**REQUIRED WORK**
a. According to the text on the Annihilust and Cease to Exist split cassette, which labels are responsible for releasing it?
b. Summarize the text on the Annihilust and Cease to Exist split cassette in two sentences.
c. Continue the text on the Annihilust and Cease to Exist split cassette, starting after its final sentence.

**PAGE TEXT**
When I heard Annihilust's "Wake Ashes to Pain" for the first time, my eyes widened and all I could think was, "Oh, shit!" For one thing, its flawless intro totally reminded me of Angelcorpse; but it's also perfectly representative of their half of this split in that it exemplifies the manner in which the duo has now honed their attack into short, furious bursts of unexpectedly catchy carnage. Imagine, if you will, that a thrash band of the more ferocious nature like Possessed was covering blazing crossover hardcore tunes through the manic filter of The Accüsed or something. Let's just say: it rules!
Cease to Exist comes at things with a bit more rugged dissonance and seething undercurrents of black metal shaping their off-the-cuff approach. A bit darker, more mysterious, twisting and turning into abstracted directions... but no less wildly aggressive and in your face. They, too, display growth herein—perhaps unintentionally—as their often grit-soaked and noise-drenched production values have warmed up just enough to allow a bit more detail and atmosphere to bleed through.
The two groups being such obvious sonic brethren, this split cassette simply makes perfect sense. Stream the entire EP below—order here (U.S.) or here (U.K.)—followed by an informative discussion with the bands' frontmen, Brian and Aaron, who also happen to be the folks behind Killeveryone Records and Negate Everything, the labels responsible for delivering this madness to the masses...
I completely shit myself when I heard "Wake Ashes to Pain" for the first time. The new material sheds no ferocity, but I was absolutely floored by its newfound energy and catchiness. Brian, you had mentioned to me that you felt the same when listening back to these tracks—that something had cranked up a notch. Was the mindset any different throughout the writing for this split?
Brian: Yes and no! Nothing really changed in our mindset or attitude, and the increased intensity and aggression may simply have been the result of us being a newly-formed band and still finding our sound a bit. John and I are both first and foremost music fans, so when we write and play, the results are always going to be songs we want or need to hear at the time. John wrote the music for this release, and he had told me that besides wanting to be more discordant this time around, he was really just nitpicking his own songs he wrote for our debut EP and killing off everything about our sound that he was not satisfied with anymore. So, John's mindset was just to write better material for his own personal listening pleasure, and to also advance us musically as a band with every new release.

**INFORMATION SHOWN**
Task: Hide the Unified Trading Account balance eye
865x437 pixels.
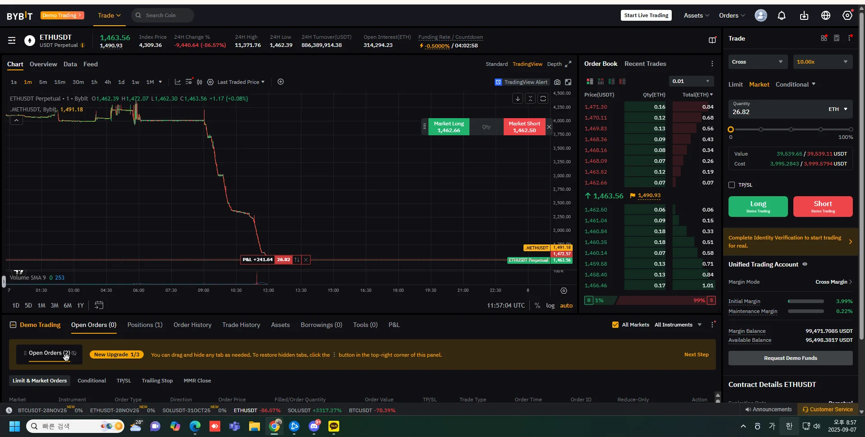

**ANSWER LIST**
a. Killeveryone Records and Negate Everything.

b. The text reviews a split cassette by Annihilust and Cease to Exist. It praises Annihilust's short, furious and unexpectedly catchy tracks and Cease to Exist's darker, more dissonant, black-metal-shaded approach with warmer production, and it then presents an interview in which Brian says the band's mindset did not really change while John wrote the music to be more discordant, better, and a step forward for the band.

c.
We were so stoked on our first EP—I still am!—and at the time, that was what we really wanted to play and hear. But this time, I don't know, things just shifted a bit with these songs in a very noticeable way, and that may have just been a result of the carefree, no pressure attitude surrounding this release. We had immediately agreed to do the split with Cease to Exist when Aaron initially proposed the idea, as they are a crazed, unhinged band giving no fucks, and Aaron is just a very cool guy. John and I knew we had to come up with material, but nothing was ever scheduled or even talked about between us as far as recording/writing went. John just surprised me with three musically complete tracks in my inbox one day and, like you, pants were shat in and the lyrics came effortlessly. I wrote the lyrics a bit differently this time, with less lyrical content and more drawn-out screaming, so the vocals definitely had room to open up, where they may not have gotten that chance before. And the vocal recordings were just nailed so fast.
In hindsight, especially after hearing our new stuff, our first release was maybe a bit too thought out, but what can you do? We wanted our debut to be perfect. This time, we just ripped it up in record time, with little thought to anything else but thrashing fucking hard. No thought = savage metal!
We still recorded the vocals in my bathroom, though, for no other reason than that is where we did it the first time. But this time we did the vocals next to my toilet, instead of in my shower/tiled vocal booth like we did for the first EP, so that probably created a different mindset, for sure. Freaking the fuck out in a small, enclosed, glass-doored space amongst bottles of shampoo and my wife's feminine razors was surreal, to say the least. Like performance art.
This outing also marks a step forward for Cease to Exist. The tracks seem to expand into wider directions, while the production values feel just a touch crisper—even highlighting some nice bass work at times. It achieves a more pointed focus in the end, without compromising the project's core identity.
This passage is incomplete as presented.